An exact transcription of all the data is required, with every image removed.

[Screenshot grounding data]
####################
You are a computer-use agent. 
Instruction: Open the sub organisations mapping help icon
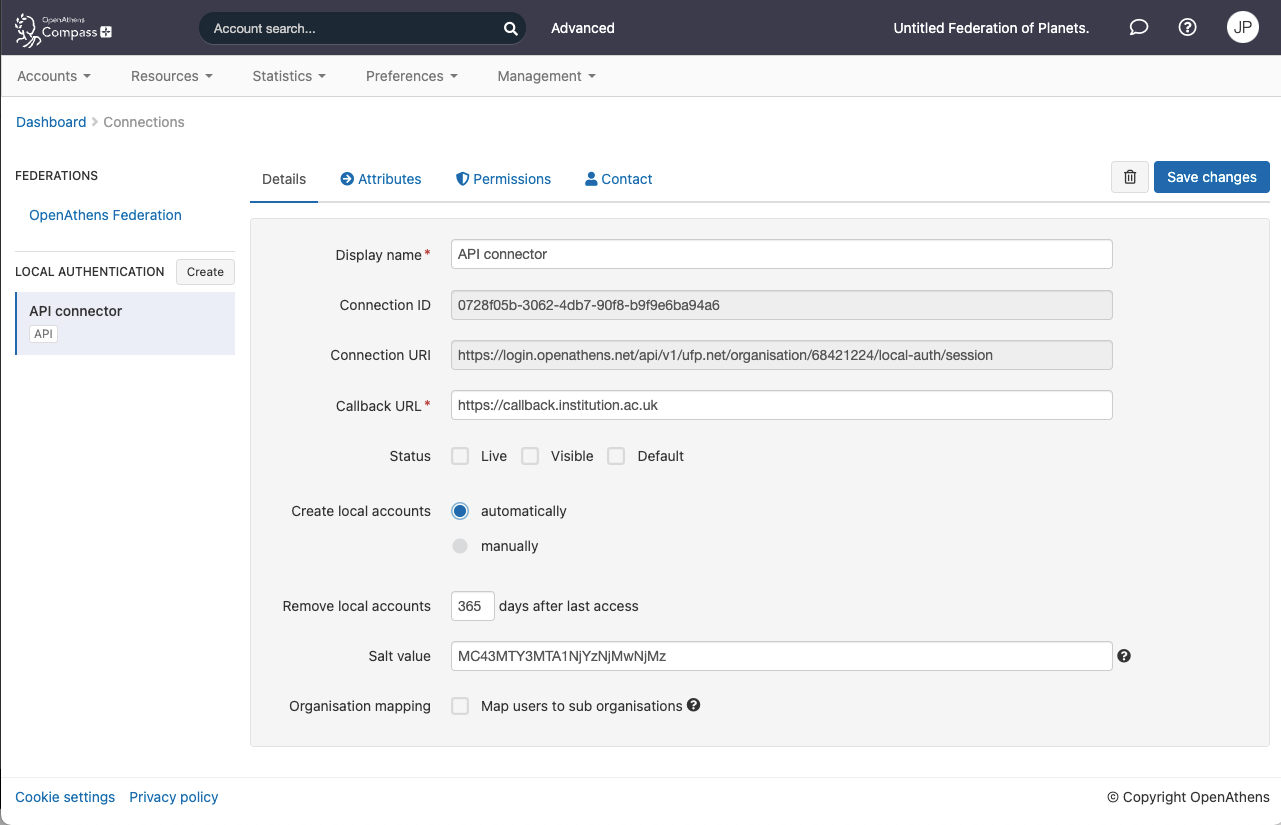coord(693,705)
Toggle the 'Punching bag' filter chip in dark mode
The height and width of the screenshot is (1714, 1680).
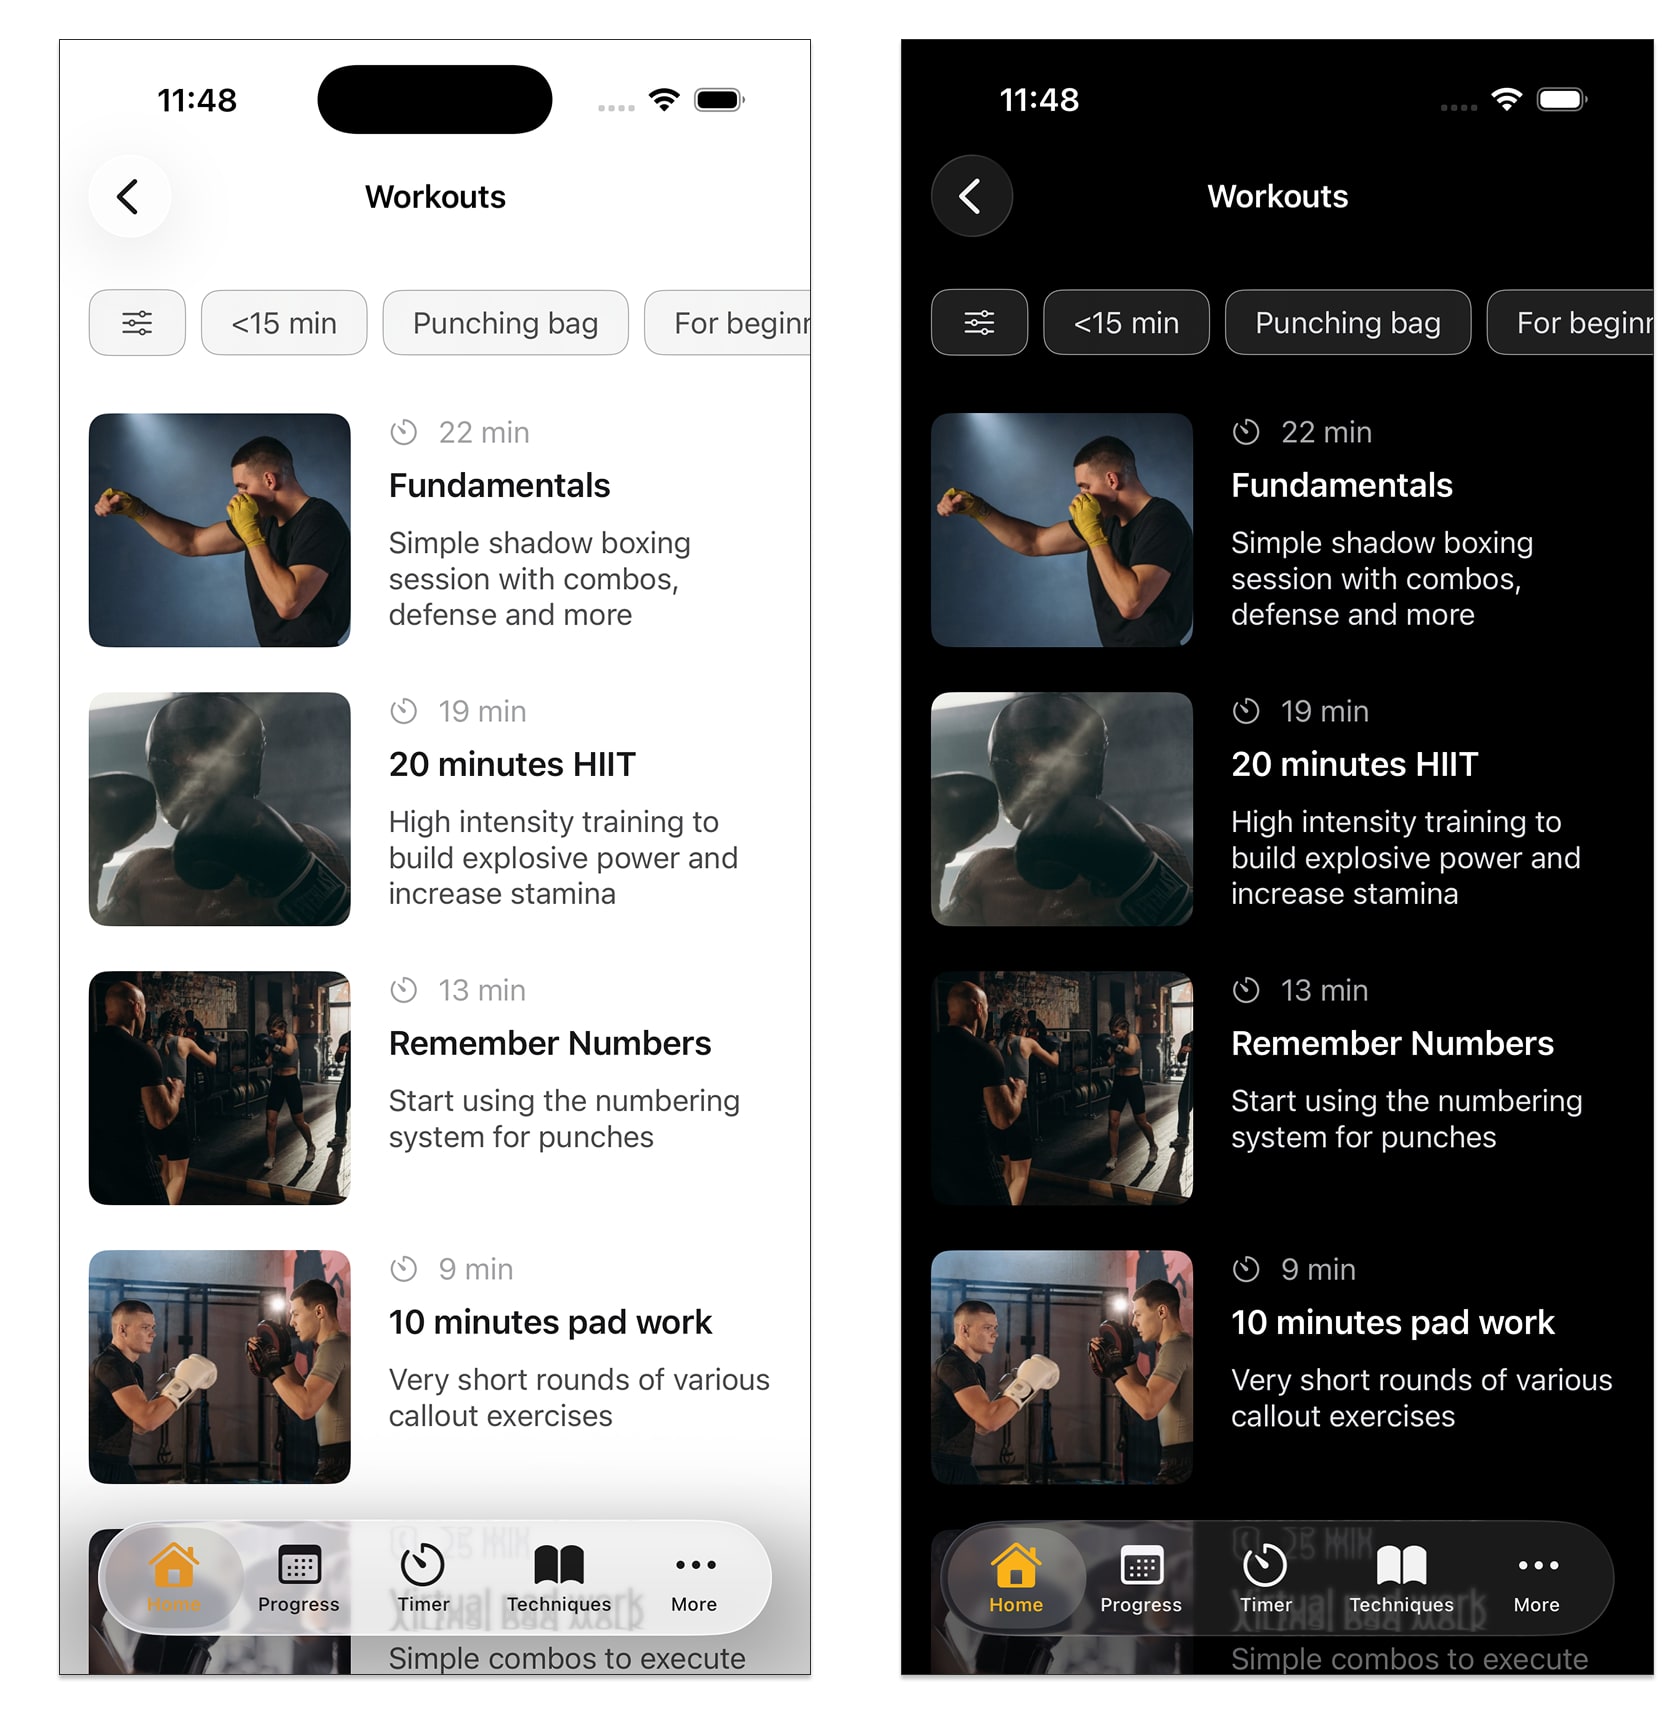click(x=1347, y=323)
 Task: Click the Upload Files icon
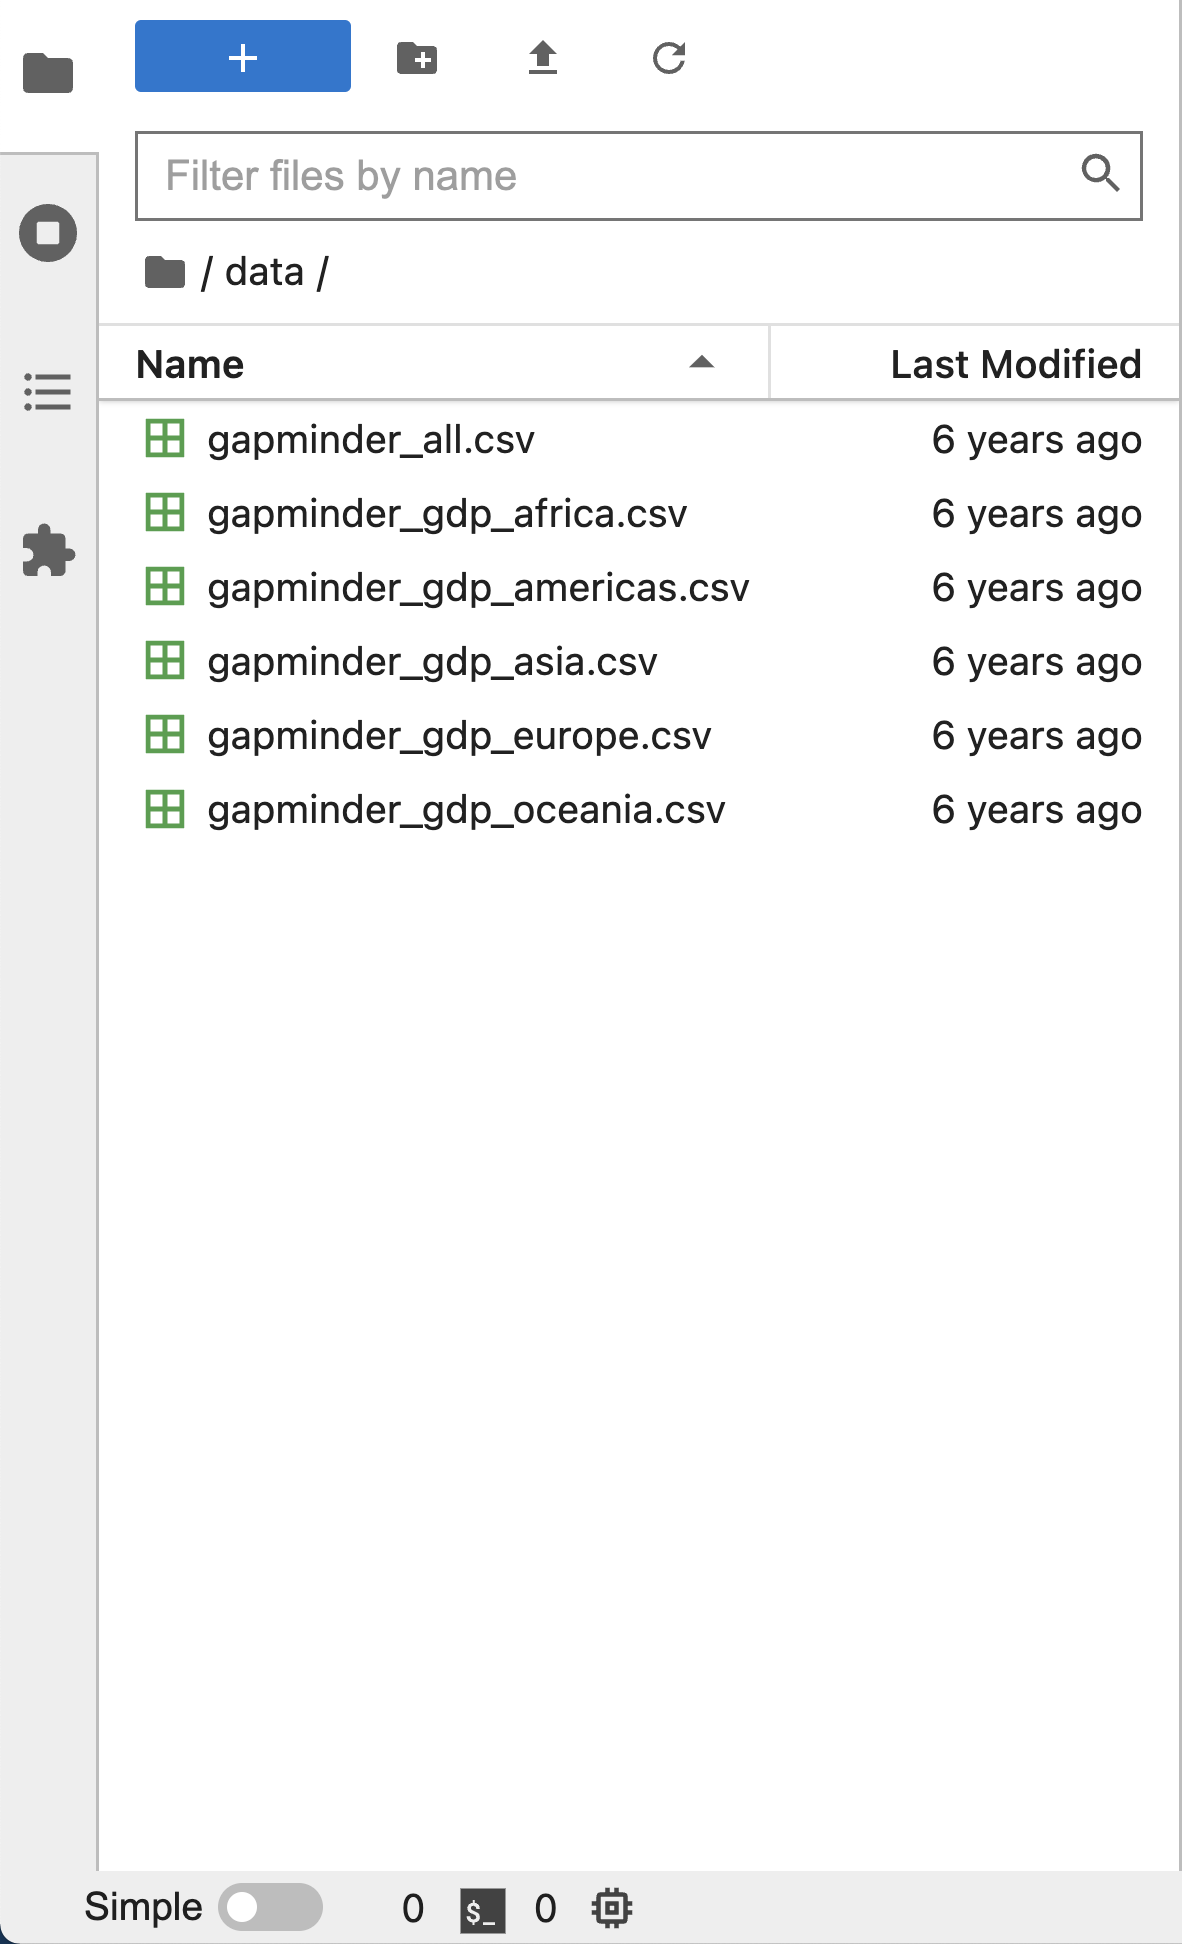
####################
**Solution below**
You are a computer-use agent. 
Instruction: Open the sub organisations mapping help icon
coord(693,705)
Toggle the 'Punching bag' filter chip in dark mode
The height and width of the screenshot is (1714, 1680).
click(x=1347, y=323)
 Task: Click the Upload Files icon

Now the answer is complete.